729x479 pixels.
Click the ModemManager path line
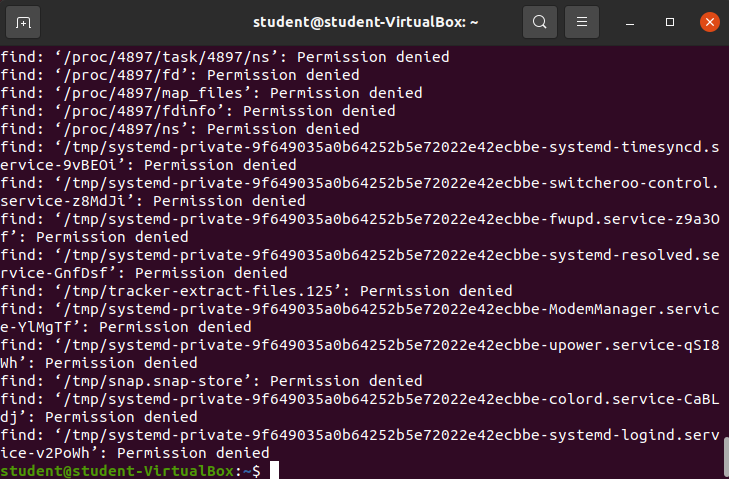click(360, 309)
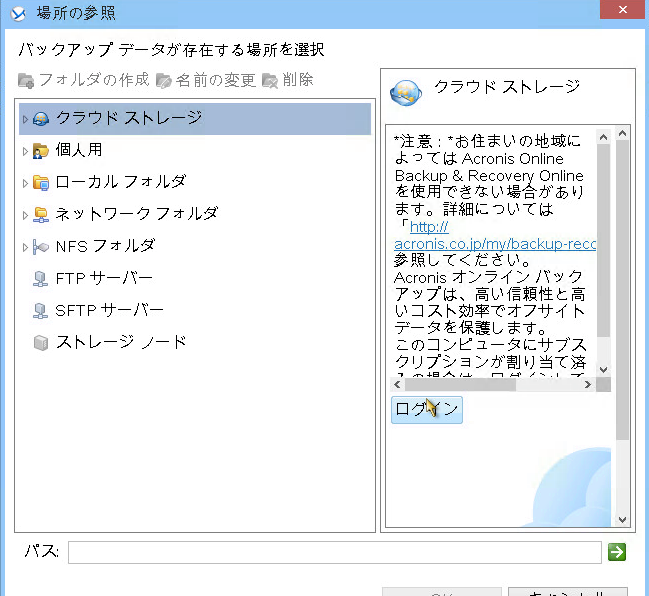Expand the クラウド ストレージ tree node
Viewport: 649px width, 596px height.
coord(25,119)
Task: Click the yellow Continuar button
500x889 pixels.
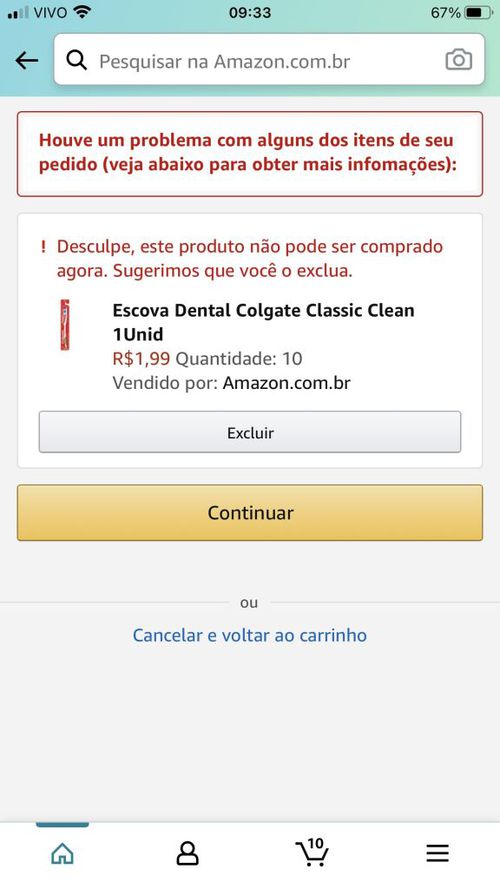Action: click(250, 513)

######

EXERCISE →
Print each entry above verbatim, pictures left out.

SOLUTION →
729x479 pixels.
Click the ModemManager path line
click(360, 309)
Expand the クラウド ストレージ tree node
Viewport: 649px width, 596px height.
coord(25,119)
Task: Click the yellow Continuar button
500x889 pixels.
Action: click(250, 513)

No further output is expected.